** START Supplied information **

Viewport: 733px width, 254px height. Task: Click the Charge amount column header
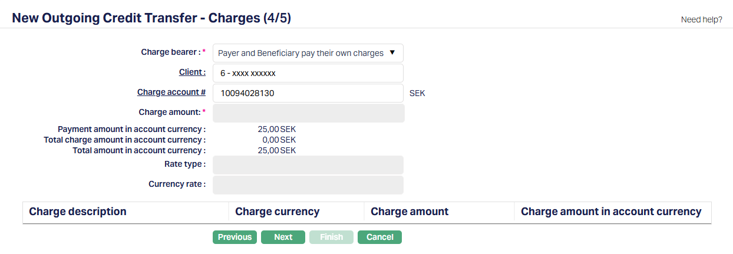[410, 212]
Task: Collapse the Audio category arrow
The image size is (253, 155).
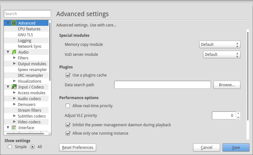Action: tap(8, 52)
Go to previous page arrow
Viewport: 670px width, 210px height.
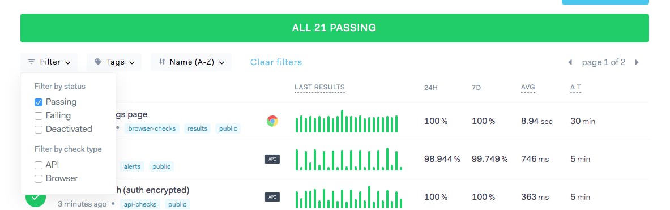tap(570, 62)
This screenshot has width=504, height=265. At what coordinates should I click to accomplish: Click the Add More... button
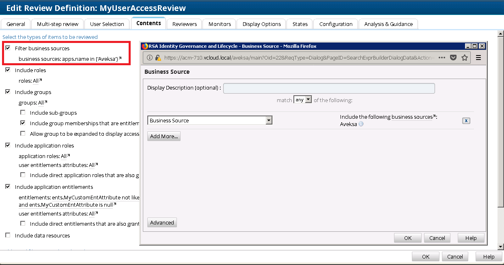click(x=164, y=137)
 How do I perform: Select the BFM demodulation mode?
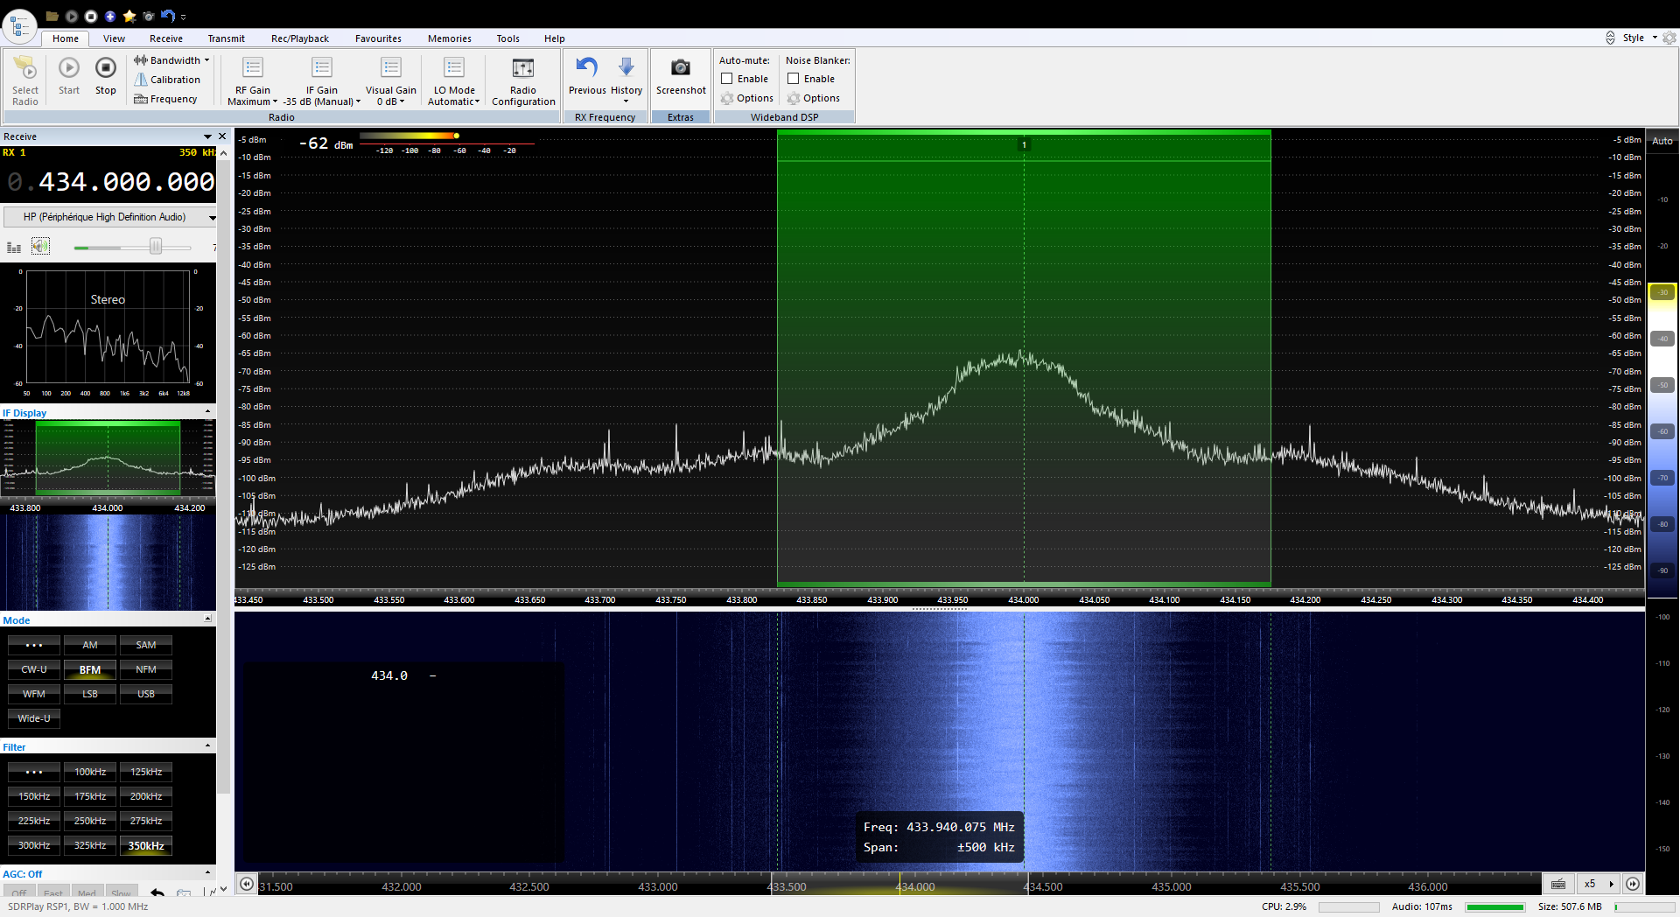pos(90,669)

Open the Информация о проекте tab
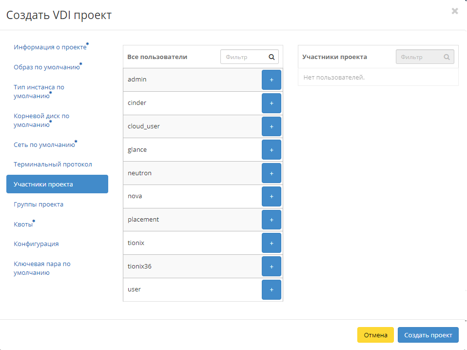click(50, 47)
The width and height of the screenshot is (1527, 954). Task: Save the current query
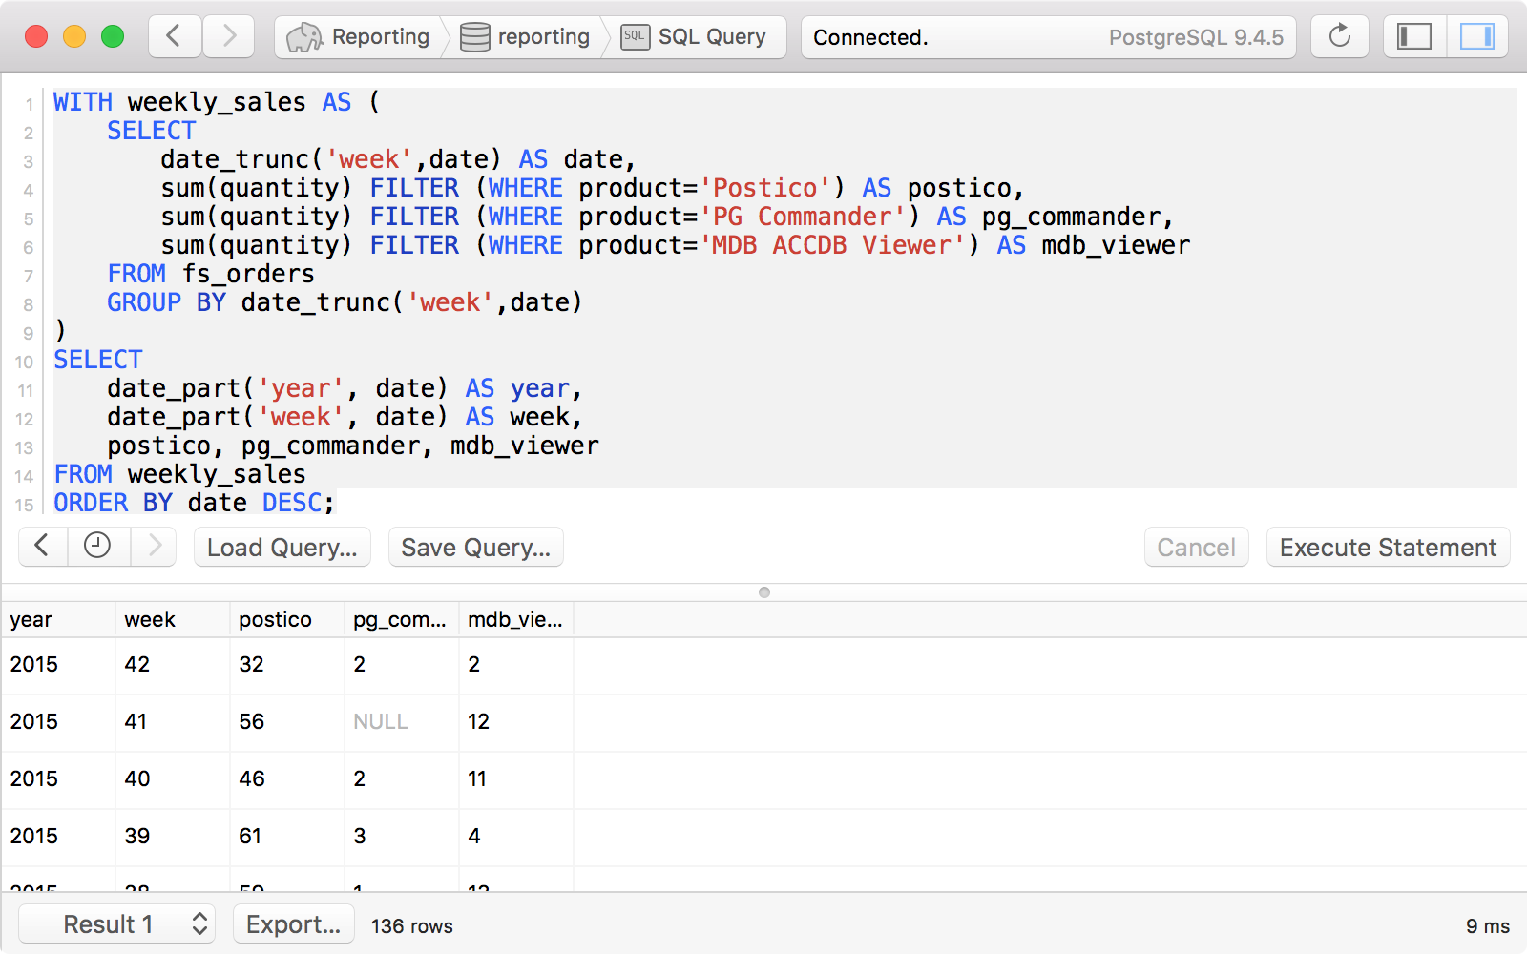475,547
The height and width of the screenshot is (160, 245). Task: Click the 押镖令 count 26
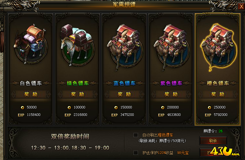pyautogui.click(x=221, y=131)
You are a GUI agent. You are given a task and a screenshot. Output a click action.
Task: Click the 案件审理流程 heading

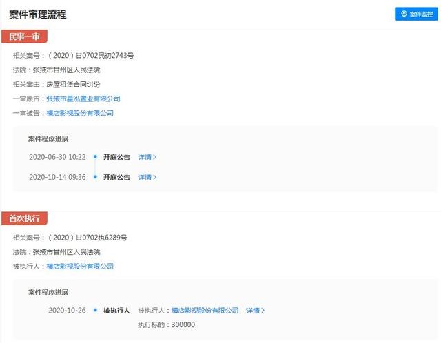[38, 14]
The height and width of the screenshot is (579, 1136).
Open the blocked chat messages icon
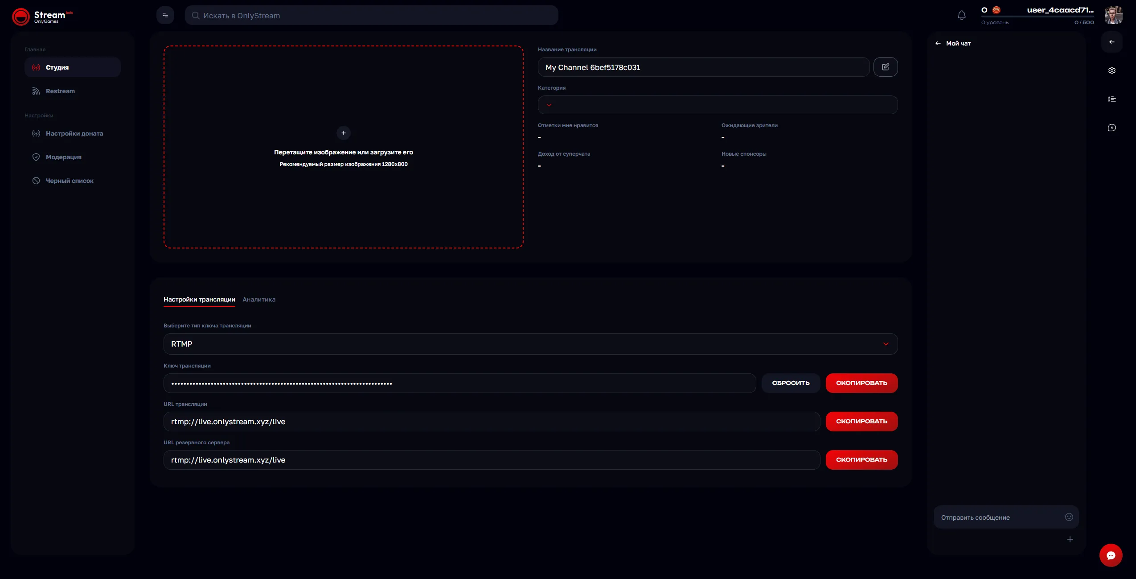[1111, 128]
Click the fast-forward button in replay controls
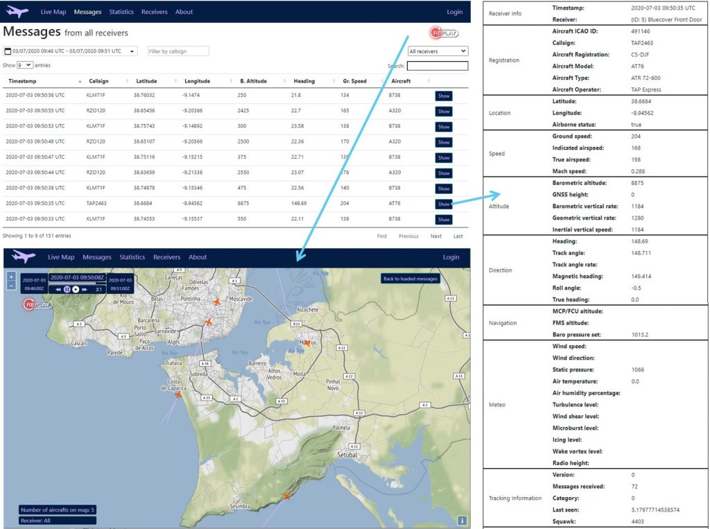The image size is (710, 529). [x=85, y=289]

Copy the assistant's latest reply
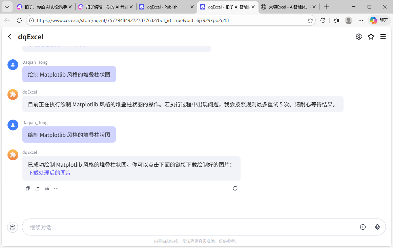[27, 188]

** END Supplied information **

_Given problem_. Copy out the records from the line containing "The height and width of the screenshot is (579, 1136)." through the end of the records, including both of those ends. Leave the pictures out.

_Written reply_.
The height and width of the screenshot is (579, 1136).
Open the blocked chat messages icon
[1111, 128]
Click the fast-forward button in replay controls
The image size is (710, 529). [x=85, y=289]

Copy the assistant's latest reply
[27, 188]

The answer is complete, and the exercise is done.